Wenngleich die Unabhängigkeit der Nachwuchsgruppe der Deutschen Phytomedizinischen Gesellschaft (DPG) e.V. für mich nicht einschätzbar ist, wirken einige Aussagen im Blogbeitrag von Sebastian Streit doch sehr interessant: http://www.blauer-schurz.it/2017/09/26/pestizidfreies-mals/
"dass, anders als in Deutschland, Rückstände von PSM auf Grünfutter zum sofortigen Entzug des Öko-Status führen." das finde ich empörend. Ich dachte die Bio-Regelung ist EU-weit gleich angewendet?
"stellt man überraschenderweise fest: Kupfersulfat als im Öko-Landbau zugelassenes Fungizid (LD50 = 300 mg/kg) besitzt eine nahezu 14-fach höhere letale Dosis als ein weit verbreiteter Wirkstoff aus der integrierten Produktion, Epoxiconazol (LD50= 4120 mg/kg).
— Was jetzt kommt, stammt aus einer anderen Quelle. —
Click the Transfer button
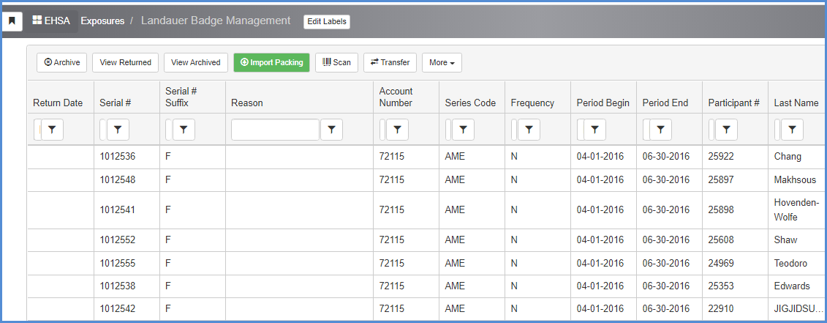The image size is (827, 323). click(390, 62)
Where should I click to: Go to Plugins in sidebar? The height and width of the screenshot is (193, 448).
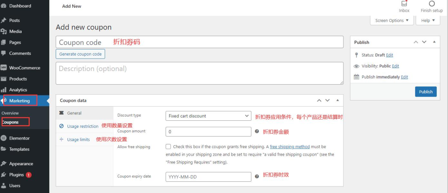click(17, 175)
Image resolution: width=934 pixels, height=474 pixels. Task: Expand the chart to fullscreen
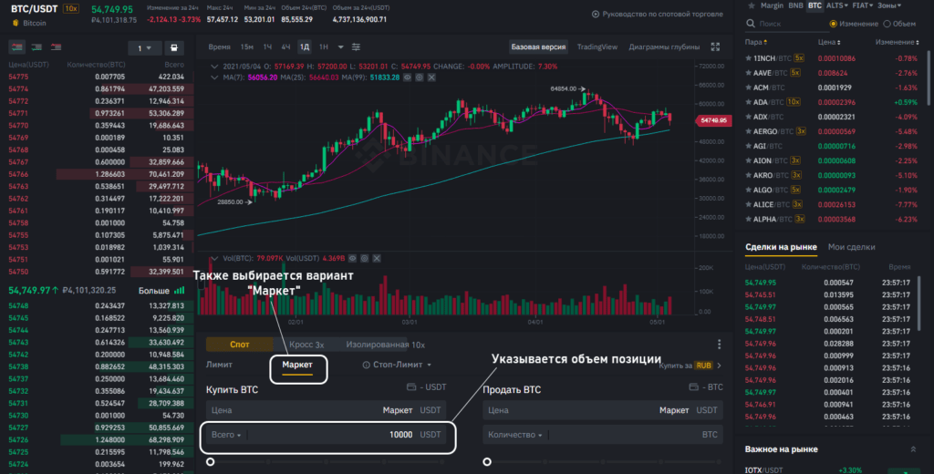715,46
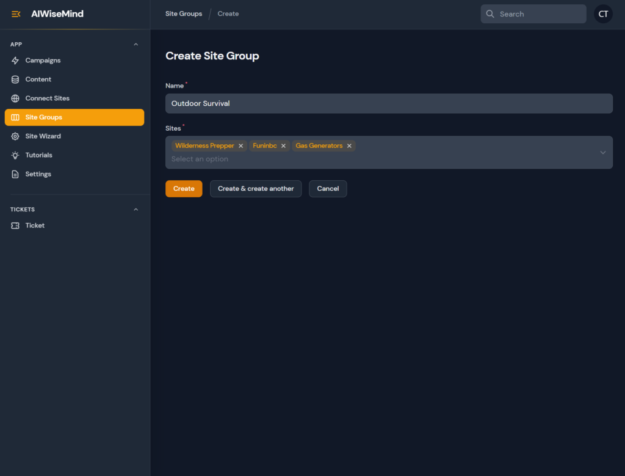This screenshot has height=476, width=625.
Task: Click the Content database icon
Action: click(x=15, y=79)
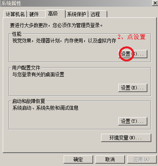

Und das ist kein zufälliger Einzelfall, im Gegenteil: 96 % aller zugelassenen Wirkstoffe gehören keiner Giftklasse mehr an, das heißt sie liegen toxikologisch im Bereich von Kochsalz oder besser." Ich glaube Herr Kripp hat mehrmals zu ähnlichen Thematiken Stellung genommen. Mir fehlt bisher der Vergleich im Einsatz von Pflanzenschutzmitteln (Menge, Toxizität) bei den unterschiedlichen Anbauarten bei vergleichbaren Anlagen (Sorten, Lage) und ähnlichen Erträgen (man könnte die Erntemenge oder aber den Auszahlungspreis hernehmen).